Norman Rockwell: Behind the Camera, by Ron Schick. New York: Little, Brown, and Company, 2009. 224 pp. $40 (hardcover).

People in paintings often do very little. Sometimes they are seated, looking blankly off into space, or asleep on a couch, dreaming who knows what. Their emotional expressions typically range from bored to unconscious. And they evoke little more than a yawn.

Contrast such subjects with those in the work of Norman Rockwell. The people in his paintings do quite a lot. The young boys and girls are visibly curious and sometimes even rowdy. They dunk each other in pools, gaze intently at lovers on a train, make faces in a mirror while getting a haircut. Their older siblings and parents are active as well. They race steamboats, compete in horseshoe forging contests, stand tall and speak their minds. Even the old men in Rockwell’s paintings are active, carrying frames through museums, swimming in rivers, playing music together after hours in a barbershop.

The emotional expressions of Rockwell’s subjects are equally unusual when compared to works of other artists. They exhibit intense concentration, open admiration, exaggerated silliness, solemn reverence, impassioned rage, disillusioned surprise, undiluted happiness. And when we view his paintings, we react accordingly.

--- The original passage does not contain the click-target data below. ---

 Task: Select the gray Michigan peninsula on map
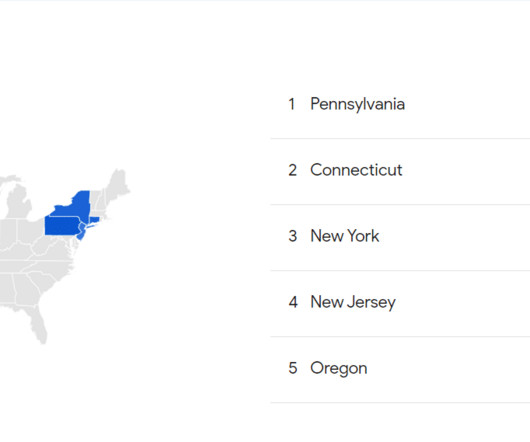pos(21,203)
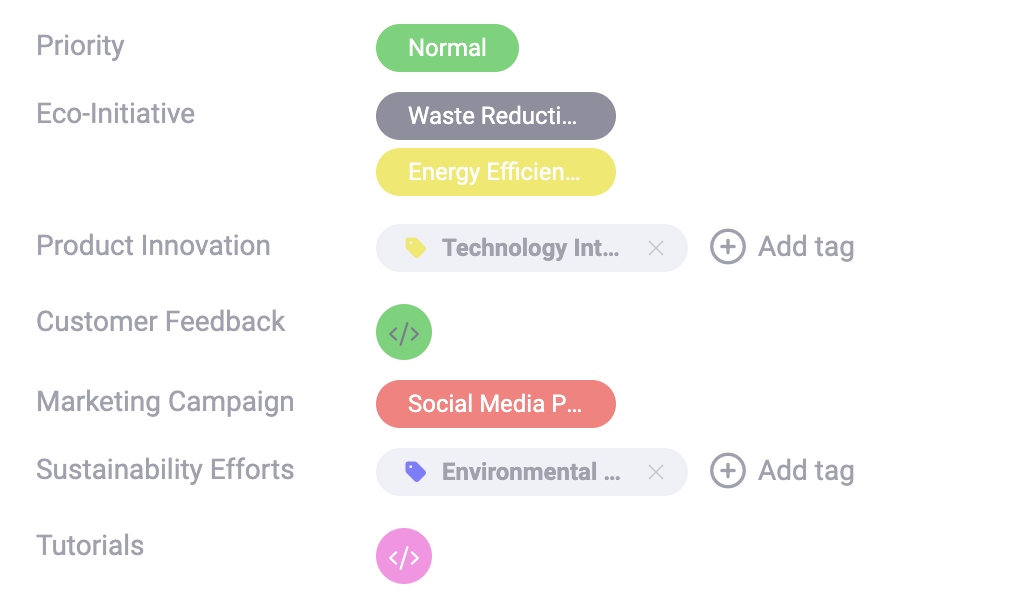Screen dimensions: 1010x600
Task: Click the pink Tutorials code icon
Action: coord(404,556)
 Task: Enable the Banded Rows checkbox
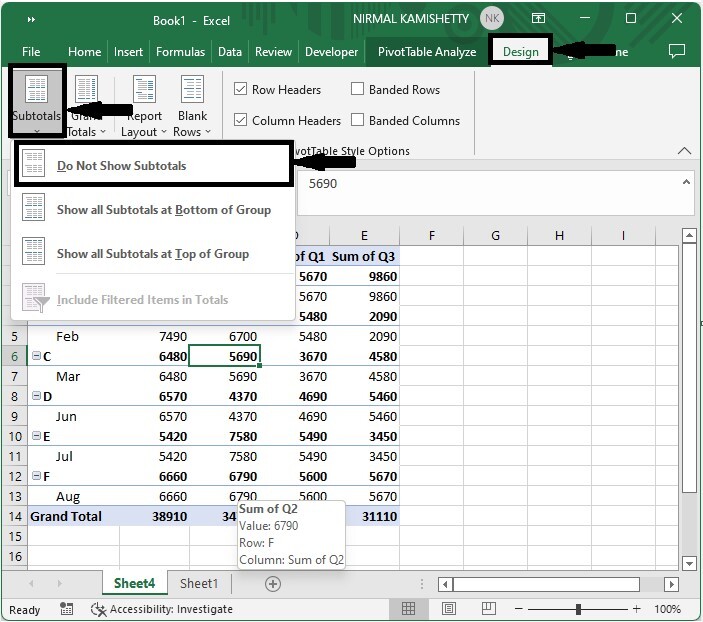point(357,90)
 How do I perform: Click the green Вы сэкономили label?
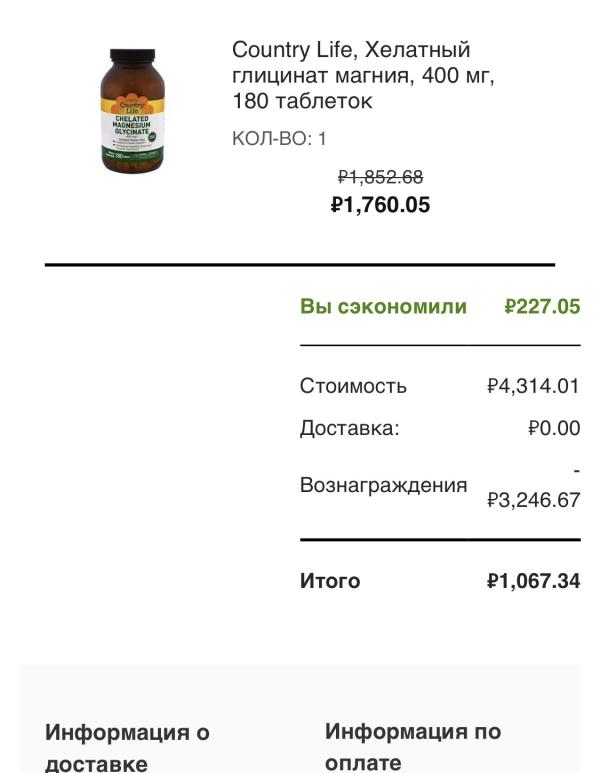pyautogui.click(x=383, y=306)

51O-63+5ERLIn Norman Rockwell: Behind the Camera, author Ron Schick explores a major aspect of the method behind Rockwell’s art: his use of the camera. And the book stars many of the photos Rockwell took as references for his paintings, often side by side with the paintings themselves.

Schick frames the pictures and paintings with insightful commentary. He observes, for example, that the camera enabled Rockwell to capture and later paint fleeting emotional expressions; gave him greater control over which colors he chose for the final painting; “freed him to depict his scenarios from above or below, up close or at a distance”; and enabled him to use characters who fit the idea he had in mind for a painting rather than try to “cast characters against type in roles they did not fit” (19, 20).

Schick also conveys some of the stories behind the pictures. Most have to do with the models and how Rockwell got them to express what he wanted them to express. Others have to do with the objects he wanted in the pictures. Consider this one, for example, about the kind of car Rockwell wanted for a picture and how he got it:

Rockwell photographed a variety of automobiles, but the one he wanted [for Going and Coming] was driven by his postman on his rounds. One day he met the postman at the mailbox and told him to go up to the house where something was waiting for him. There the postman found a check for twenty-five dollars for the use of his car, and when he returned, the car was gone. Rockwell had taken it to be photographed. (87)

Behind the Camera is peppered with such delights.

Mostly, though, Schick shows how Rockwell used the camera. Among other things, readers learn that Rockwell considered “the story” to be “the first thing and the last thing” and thought that “nothing should ever be shown in a picture which does not contribute directly to telling the story the picture is intended to tell” (9, 23). In accordance with that standard, Rockwell “envisioned his narratives down to the smallest detail,” “staged his photographs like a film director,” and “required [the photos] to portray his ideas exactly” (15, 16). Only then did he begin the respective paintings.

However, because Rockwell considered the story to be supremely important, he painted to tell his story, not to reproduce the photos. Consequently, the photos and his paintings are different in many ways. As Rockwell himself said, “Often I will enlarge an eye, reduce the size of the mouth, or do any number of things to make the character funnier or sadder or to portray any other expression needed to put over the story” (30).

Observant readers will spot such changes. Indeed, identifying the changes and noting the reasons for them is the chief value of Schick’s book, and readers who examine the photos and paintings with this in mind will come away with a deeper appreciation for Rockwell’s art—and, what’s more, a deeper understanding of how painters in general re-create scenes according to their own views of what is important.

On those grounds, I recommend Norman Rockwell: Behind the Camera not only for Rockwell fans, but for anyone interested in art.